_WORK TO COMPLETE_.
In the stretch from the line containing "Click the Pedro Troia profile picture" through the end of the material, change "dropdown" to "drop-down list" and reproduce those lines with nothing else altered.

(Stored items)
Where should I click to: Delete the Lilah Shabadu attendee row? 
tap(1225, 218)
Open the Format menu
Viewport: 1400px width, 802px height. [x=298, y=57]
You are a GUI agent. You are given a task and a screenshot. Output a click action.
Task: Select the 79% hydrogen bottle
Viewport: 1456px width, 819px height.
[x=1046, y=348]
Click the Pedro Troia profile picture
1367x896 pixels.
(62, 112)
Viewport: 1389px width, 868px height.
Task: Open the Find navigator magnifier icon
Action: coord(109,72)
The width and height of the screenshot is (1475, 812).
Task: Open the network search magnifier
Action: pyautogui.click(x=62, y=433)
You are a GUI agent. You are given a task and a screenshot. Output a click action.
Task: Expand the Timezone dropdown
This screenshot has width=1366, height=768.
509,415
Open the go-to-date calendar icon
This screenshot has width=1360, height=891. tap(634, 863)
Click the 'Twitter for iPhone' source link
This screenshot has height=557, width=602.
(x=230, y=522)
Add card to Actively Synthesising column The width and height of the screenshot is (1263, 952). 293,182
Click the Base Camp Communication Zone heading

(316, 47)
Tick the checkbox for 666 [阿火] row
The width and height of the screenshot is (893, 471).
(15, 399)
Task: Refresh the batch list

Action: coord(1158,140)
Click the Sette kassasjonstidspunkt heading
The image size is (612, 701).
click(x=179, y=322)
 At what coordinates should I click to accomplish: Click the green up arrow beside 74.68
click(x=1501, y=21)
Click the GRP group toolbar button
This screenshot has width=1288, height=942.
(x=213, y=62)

_EXERCISE RESPONSE_.
Click the Pedro Troia profile picture
1367x896 pixels.
(62, 112)
Viewport: 1389px width, 868px height.
Task: Open the Find navigator magnifier icon
Action: coord(109,72)
The width and height of the screenshot is (1475, 812).
Task: Open the network search magnifier
Action: pyautogui.click(x=62, y=433)
You are a GUI agent. You are given a task and a screenshot. Output a click action.
Task: Expand the Timezone drop-down list
This screenshot has width=1366, height=768.
509,415
Open the go-to-date calendar icon
This screenshot has width=1360, height=891. tap(634, 863)
Click the 'Twitter for iPhone' source link
This screenshot has height=557, width=602.
(x=230, y=522)
Add card to Actively Synthesising column The width and height of the screenshot is (1263, 952). 293,182
Click the Base Camp Communication Zone heading

(316, 47)
Tick the checkbox for 666 [阿火] row
The width and height of the screenshot is (893, 471).
(15, 399)
Task: Refresh the batch list

Action: coord(1158,140)
Click the Sette kassasjonstidspunkt heading
The image size is (612, 701).
click(x=179, y=322)
 At what coordinates should I click to accomplish: Click the green up arrow beside 74.68
click(x=1501, y=21)
Click the GRP group toolbar button
This screenshot has width=1288, height=942.
(x=213, y=62)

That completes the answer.